In a related question, how many of you read food writing, either in the form of blogs, magazines and even here in your local alternative weekly? The numbers will show that we are a population of food-fascinated people.
The last question is: How do you even begin to make the things you salivate over; how do I make it look like that?
Food is an art in itself. My day job involves integrating arts learning into education, and those of us in this line of work delight in talking to people about multiple intelligences and how people learn. Howard Gardner, author of the theory of multiple intelligences, conducted and gathered research to show us that every person learns differently. Some of us are spatial, or visual learners while some of us absorb information with the aid of music or movement or even learning by engaging in nature.

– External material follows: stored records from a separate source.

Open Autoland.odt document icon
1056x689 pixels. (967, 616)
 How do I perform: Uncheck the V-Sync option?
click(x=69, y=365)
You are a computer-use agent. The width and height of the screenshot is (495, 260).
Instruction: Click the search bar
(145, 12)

In the culinary world, the way you view your food becomes an important part of how it tastes; engaging all of your senses really makes a meal happen. But how do cooking shows influence us? While the cooking shows offer a valuable culinary education, consider the practicality of many of those dishes. How many times have you watched a show, found yourself inspired and then immediately gone to the store to gather the 20 ingredients you don't keep in your home? Did you buy them only to become frustrated by your task, or did you give up before you even started? Many times the problem lies in the food's appearance. You liked it because it looked appetizing or could imagine plating it for dinner guests and indulging in their 'oohs' and 'aahs.'
Maybe you have a staple dish or something that friends always request of you. What are ways you can give your casserole or basic dish that food-show glamour? It's possible, I promise. Consider keeping a few ingredients on hand for garnishes to add a "pop" to those dishes.

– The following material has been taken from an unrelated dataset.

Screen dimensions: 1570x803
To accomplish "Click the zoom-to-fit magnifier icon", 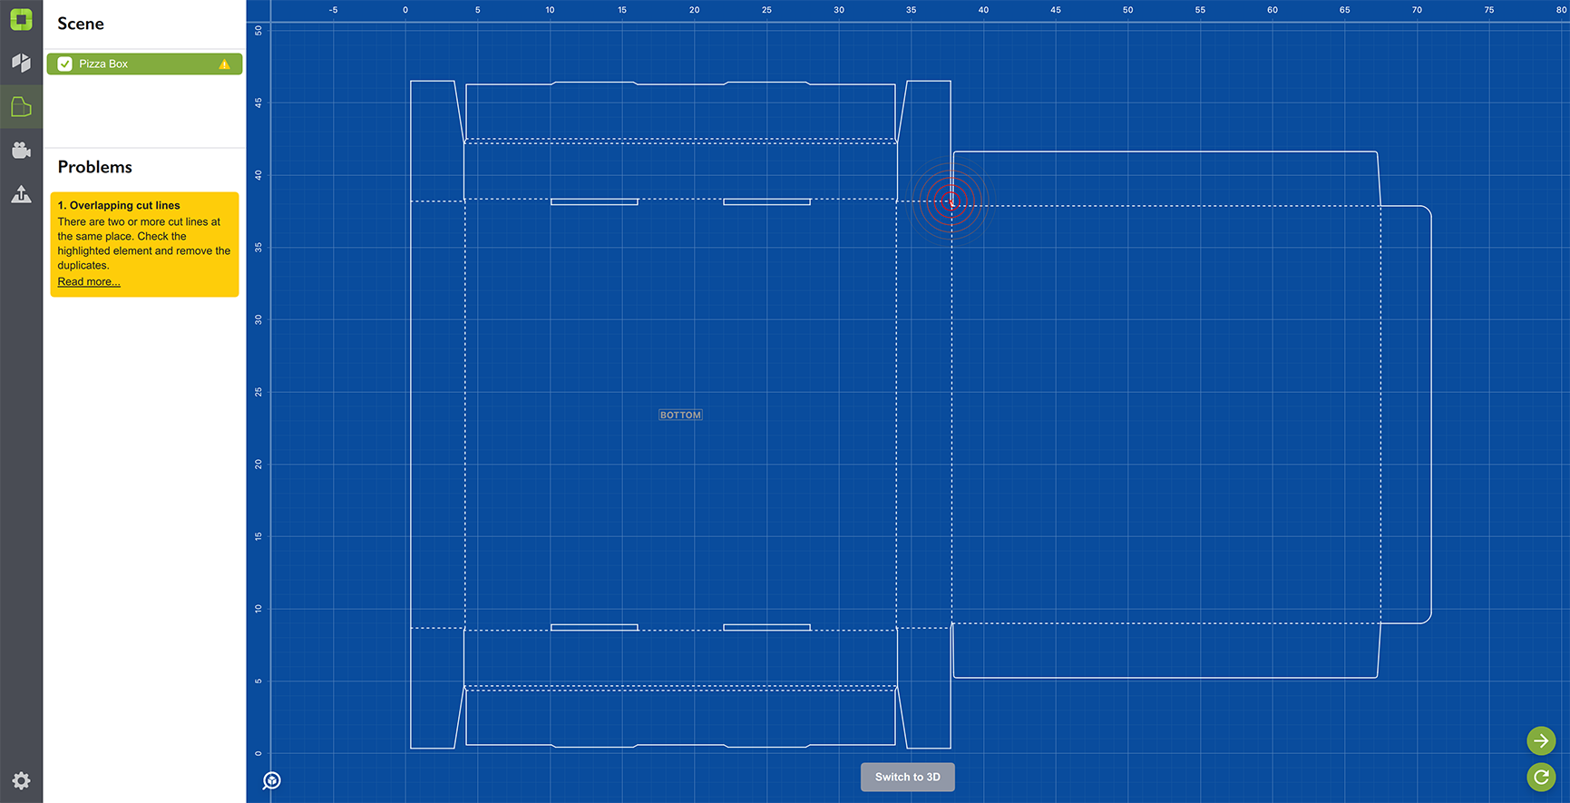I will tap(271, 780).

Red and orange bell peppers are a wonderful ingredient to have on hand, just slice or chop and add. Not only do they add a subtle crunch (if raw) to a dish, they also add a mild sweetness, and the color itself is a perfect addition to many dishes. Green garnishes like parsley, basil, cilantro and fennel (the latter three have their own beautiful flavors) can brighten up any plate. East Side Café, one of my favorite establishments in Austin, Texas, plates everything to look just like a home-cooked meal, but they add an edible flower to the plate for that slightly needed color.
Another suggestion for adding color to your plates is to consider substituting ingredients and experimenting with new food pairings. Instead of serving your regular mashed potatoes with a meat dish, consider mashed or candied sweet potatoes. That cream and butter you added to the russets or baby reds can be added to sweet potatoes instead, and the sunset orange will add brightness to your otherwise plain plate. Instead of opening that can of green beans, buy fresh asparagus or fresh snap beans, snip the ends and either steam on your stovetop or drizzle with olive oil and sea salt and roast them in a 350-degree oven. The brighter greens of fresh vegetables always beat the drained colors of canned foods. For a little while longer, you'll still be able to get squash in lemon yellows and grass greens at the farmers' markets. And speaking of lemon, a thin slice or wedge of lemon or lime is all it takes to brighten a fish plate.

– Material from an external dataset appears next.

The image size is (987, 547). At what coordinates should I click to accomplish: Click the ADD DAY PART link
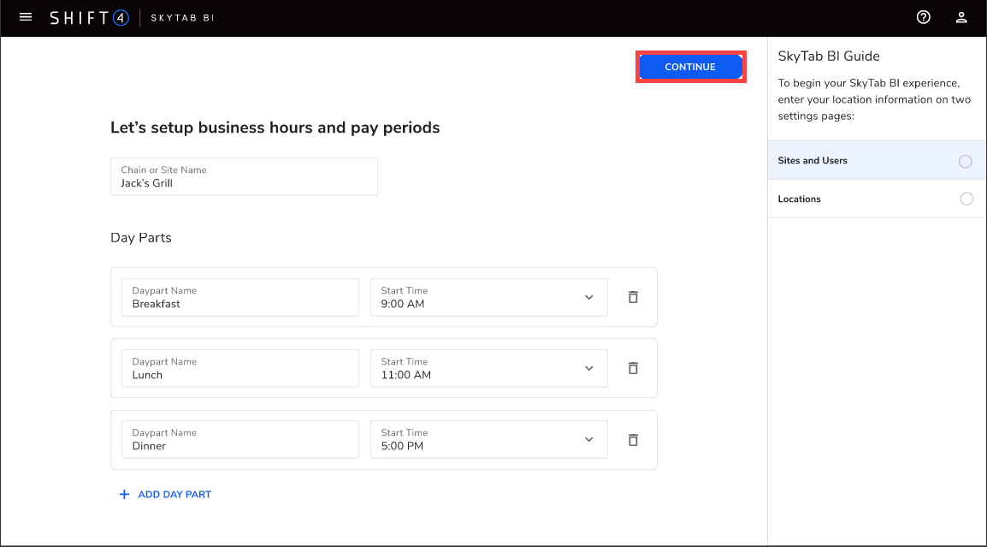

It doesn't take a 20-ingredient dish to impress your dinner companions, whether guests or family. While those complex cuisines can be lovely and potentially mouth-wateringly divine creations, if you don't have the time or inclination to dig into a new dish, consider just adding color to your plates. Everyone can be a food artist.
Sweet and Spicy Potatoes
2 large sweet potatoes, peeled and cubed
1/2 a thumb of ginger root (peeled)
1/2 cup milk or cream
1 Tbsp. butter or margarine
1 tsp. nutmeg
1 tsp. salt
1 tsp. Mexican vanilla
Boil cubed potatoes in slightly salted water until fork slides easily into a cube. Drain water and return pot to stove on medium. Add butter, milk/cream, vanilla, salt, nutmeg and finely grate ginger into mixture. Stir well and continue to stir while heating on medium. As all ingredients mix in, turn heat to simmer and lightly mash potatoes in pan. Serves four as a companion to mildly spiced meats or goes great with garlic-almond green beans.